Chapter 1 - Panic in the Toilet

Let’s turn back the clock to January 2017 – a time that marked a significant turning point in my life. I had just stepped out of a marriage, switched to part-time work, leapt into pursuing a Master’s degree, and immersed myself in the vibrant local theatre scene. And yes, amidst all this, I got my very first tattoo, which shocked my dad more than anything else I’d done. I was reliving my twenties and loving every minute of it.

I had run full pelt into December 2016, celebrating completing my Masters and producing the epic production that was Dick Barton. I brought in the New Year with a bang surrounded by amazing people. My life was buzzing with energy.

January 2017 delivered two life-changing experiences that would flip my world upside down. The first was meeting Marco, who would become my husband. The second was the beginning of my IBD (inflammatory bowel disease) and fertility journey – an emotional rollercoaster I’m still processing today.

So it begins

It all kicked off with an “uh oh” moment in the bathroom. A bit of blood – nothing major, but with bowel cancer in my family history, I wasn’t taking any chances. I called my doctor immediately.

This was back when I took doctors at their word. I trusted them completely, assuming they’d read through my medical history before reaching any conclusions. Questioning them never crossed my mind. What I was experiencing seemed like just an irritating pimple compared to what lay ahead.

My doctor’s referral landed me on a waiting list for a colonoscopy scheduled for July. So I settled in to wait, blissfully unaware of the journey this would set in motion.

Back then, discussing bowel issues was absolutely not in my comfort zone – except with my mum, obviously. I mean, talking about poo? I used to giggle at the mere mention of the word as a kid. This was strictly whispered-tones-and-blushing-cheeks territory.

Thankfully, I wasn’t yet dealing with bowel control issues. I hadn’t started mentally mapping public toilets or worrying about emergency dashes. The possibility of needing to throw knickers in a bin hadn’t even entered my head. That particular delight came later.

The run-up to the procedure

Meanwhile, I’d just met Marco on Badoo (yes, that dating app). Our first date was at the Black Lion in Brighton, where I listened to him chat enthusiastically about “his city” – Catania, not Palermo. (Mixing them up is apparently like asking a Canadian if they’re American. Noted.)

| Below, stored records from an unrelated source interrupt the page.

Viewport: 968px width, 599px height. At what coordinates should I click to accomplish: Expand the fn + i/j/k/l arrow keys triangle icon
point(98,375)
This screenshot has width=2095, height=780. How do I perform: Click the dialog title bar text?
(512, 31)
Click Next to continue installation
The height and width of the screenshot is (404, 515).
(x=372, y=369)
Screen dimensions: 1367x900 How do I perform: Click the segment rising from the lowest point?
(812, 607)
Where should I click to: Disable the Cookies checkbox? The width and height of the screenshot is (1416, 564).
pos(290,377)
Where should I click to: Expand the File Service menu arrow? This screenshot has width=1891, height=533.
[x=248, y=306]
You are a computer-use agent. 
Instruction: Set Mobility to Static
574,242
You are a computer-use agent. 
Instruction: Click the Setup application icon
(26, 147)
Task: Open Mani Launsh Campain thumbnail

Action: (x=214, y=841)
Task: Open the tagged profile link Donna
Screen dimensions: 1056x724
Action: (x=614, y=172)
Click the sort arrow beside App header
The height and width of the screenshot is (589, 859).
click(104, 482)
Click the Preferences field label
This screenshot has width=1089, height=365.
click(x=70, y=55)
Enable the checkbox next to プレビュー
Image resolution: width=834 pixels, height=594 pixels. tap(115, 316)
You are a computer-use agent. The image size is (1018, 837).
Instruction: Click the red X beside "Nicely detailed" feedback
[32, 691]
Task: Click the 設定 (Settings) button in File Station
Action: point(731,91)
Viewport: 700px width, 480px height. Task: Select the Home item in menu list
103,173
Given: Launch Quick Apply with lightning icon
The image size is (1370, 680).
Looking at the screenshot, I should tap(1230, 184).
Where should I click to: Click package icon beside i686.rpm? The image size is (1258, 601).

I didn’t want my shiny new boyfriend knowing about my embarrassing bowel drama. He knew I was going into hospital but got zero details about why. Honestly? I was more worried about accidentally farting in front of him than the actual medical procedure. Growing up, I’d been taught that girls simply don’t fart – it’s not ladylike.

How wrong I was about that concern.

Turns out, my farting now makes Marco laugh hysterically. He actively encourages it and finds it genuinely hilarious. Who knew? Farting is healthy – don’t hold it in. Fart loud, fart proud!

Through this journey, I’ve discovered there’s a farting sweet spot. Like Goldilocks and the three bears – not too little, not too much, but just right. Farting the alphabet in a day? Perfectly acceptable.

The procedure itself

The colonoscopy was exactly as unpleasant as you’d expect. Restrictive diet, foul-tasting drink that sent me running to the bathroom while desperately trying not to wake Marco with my explosive flatulence. Then there’s the dignity-crushing backless gown and bearing your arse to a complete stranger while wide awake under local anaesthetic.

Not fun. But it didn’t take too long, and I celebrated afterwards with a well-deserved pint of cider (shh, don’t tell anyone).

While I was waiting

At my follow-up appointment eight weeks later, my symptoms had mostly disappeared. The whole experience felt like a distant, uncomfortable memory. The specialist nurse diagnosed me with mild proctitis, handed me a hotline number for future flare-ups, and sent me on my way.

No mention of food allergies, no dietician referrals, no discussion of underlying causes. I didn’t have the experience to ask these questions – I was just grateful it was over.

I thought that was the end of that chapter.

Life had other plans.

A year later, it would kick me in the arse again – harder this time, and with friends.